A Associação dos Profissionais da Guarda (APG/GNR) lamentou esta segunda-feira que os militares da GNR tenham ficado excluídos do acesso gratuito à vacina da gripe, considerando tratar-se de uma opção que reflete “a pouca importância” dada à segurança.

“A APG/GNR teve conhecimento que a vacina da gripe foi disponibilizada gratuitamente para profissionais de alguns setores cuja atividade comporta risco de contágio, como por exemplo os profissionais de saúde ou os militares das Forças Armadas. Naturalmente que se tratam de opções corretas mas, o que é flagrante e inexplicável é que os profissionais da GNR tenham ficado excluídos”, refere aquela associação socioprofissional, em comunicado.

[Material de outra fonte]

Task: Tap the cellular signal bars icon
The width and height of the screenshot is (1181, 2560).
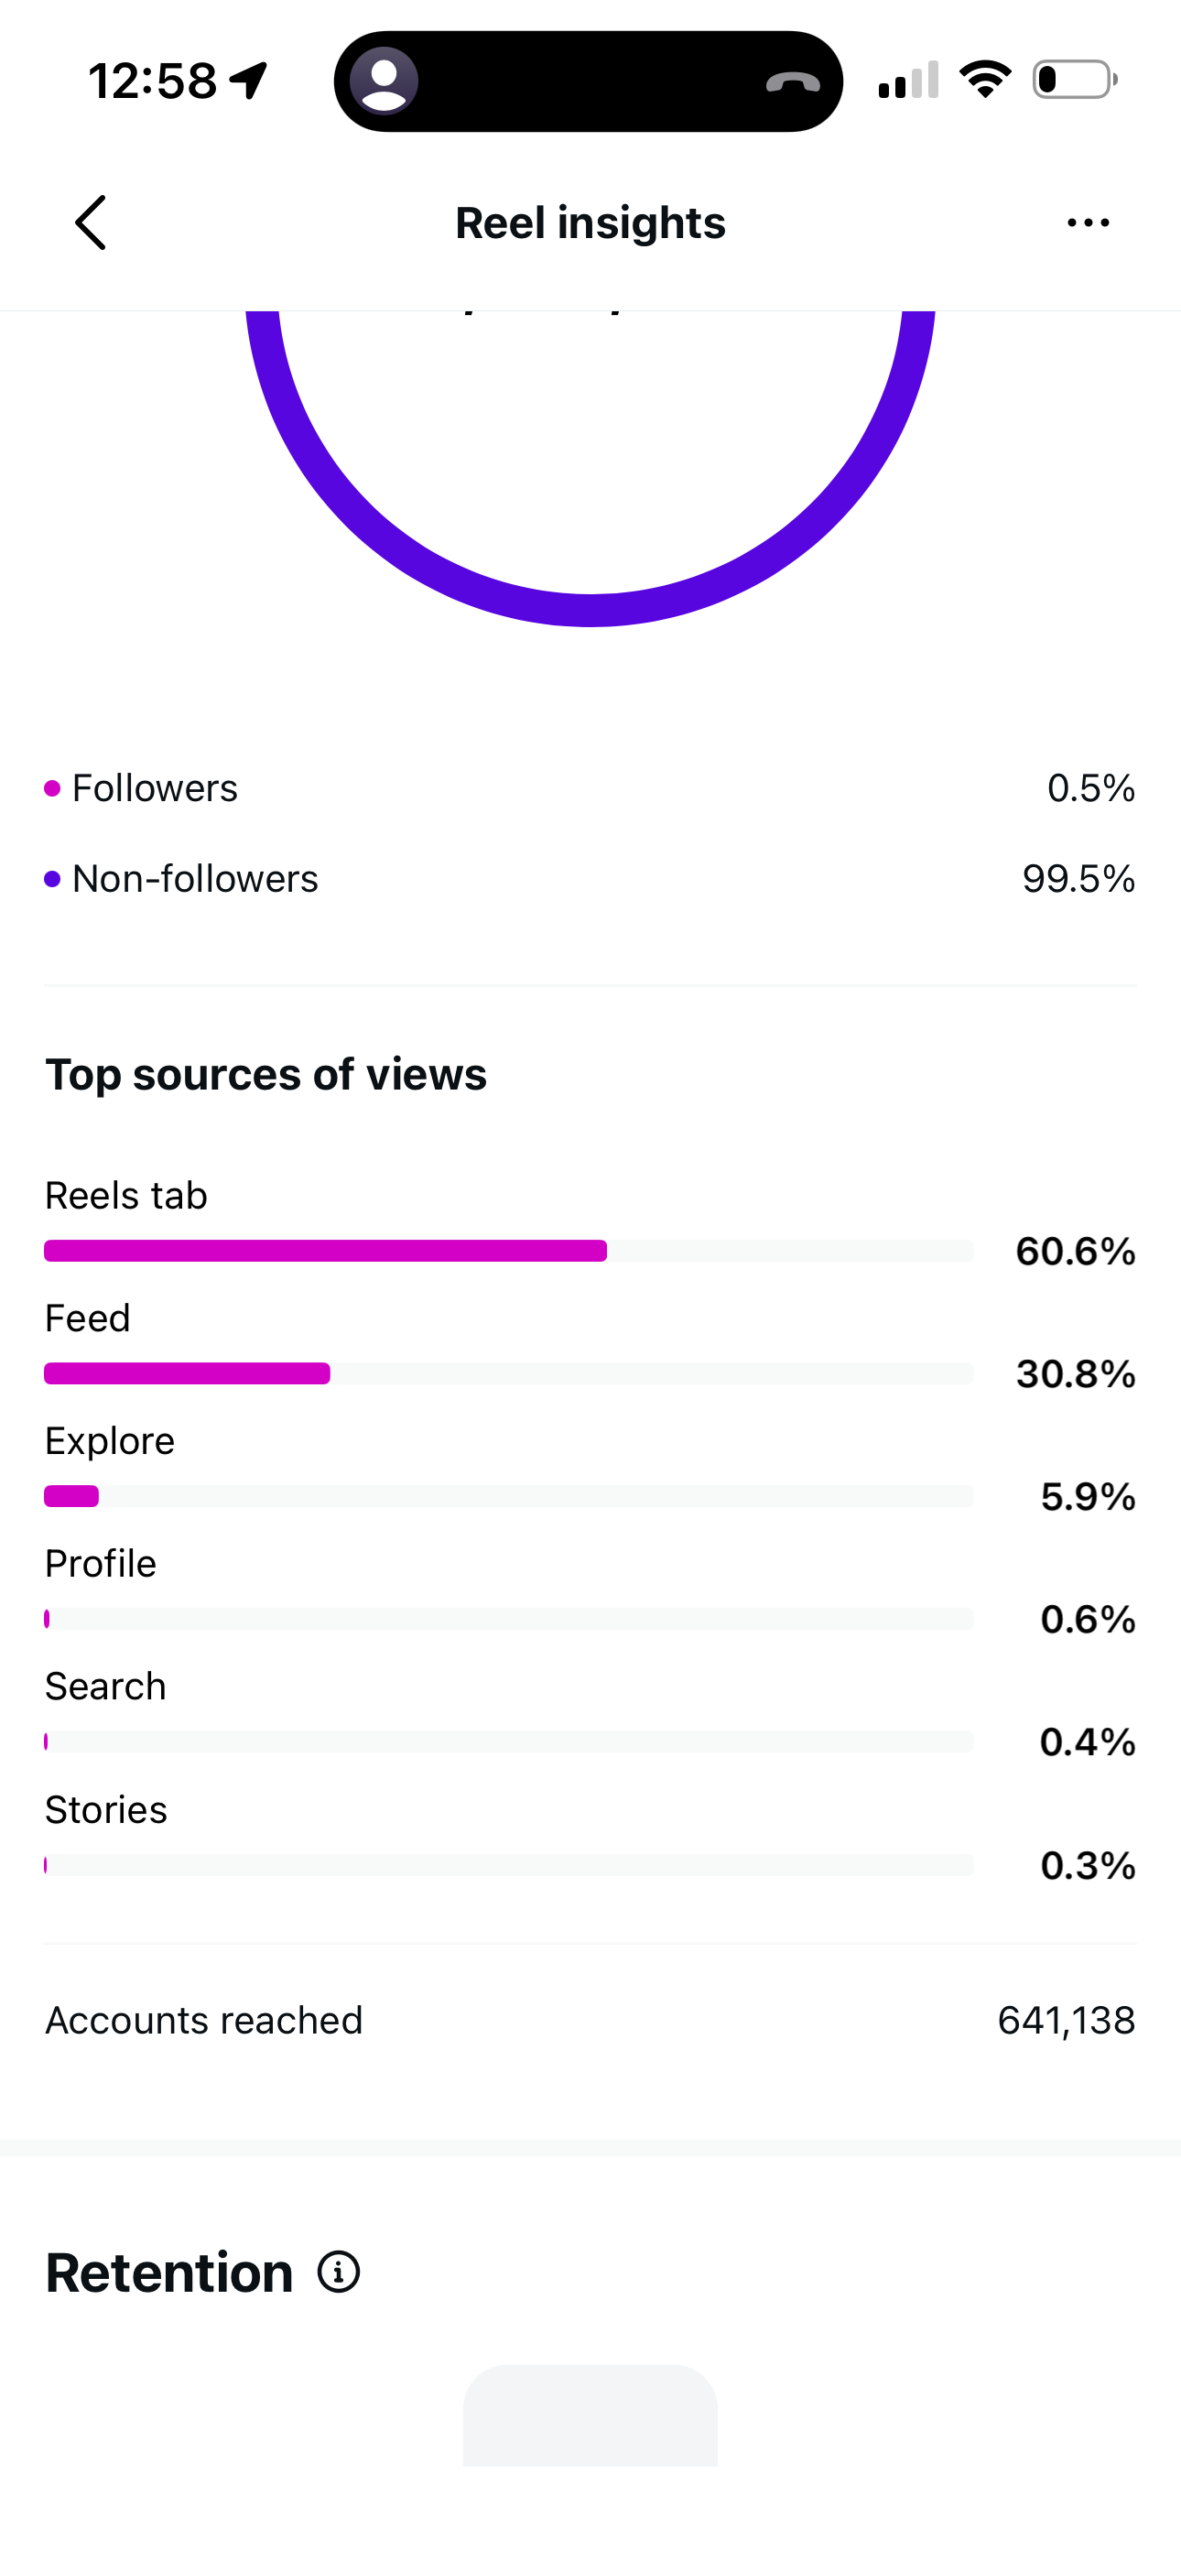Action: tap(908, 80)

A APG/GNR considera “inexplicável que não tenham sido tomadas medidas no sentido de garantir a vacinação dos profissionais da GNR, que têm a seu cargo mais 90% do território nacional e exercem funções que obrigam a uma elevada exposição ao contágio”.

A associação lamenta esta opção que, “mais uma vez, parece refletir a pouca importância que se dá às funções de segurança pública em Portugal e ao bem-estar e saúde dos profissionais”.

Segundo esta associação socioprofissional, esta posição é assumido pelos “sucessivos chumbos a projetos-lei de saúde e segurança no trabalho apresentados para as forças de segurança”.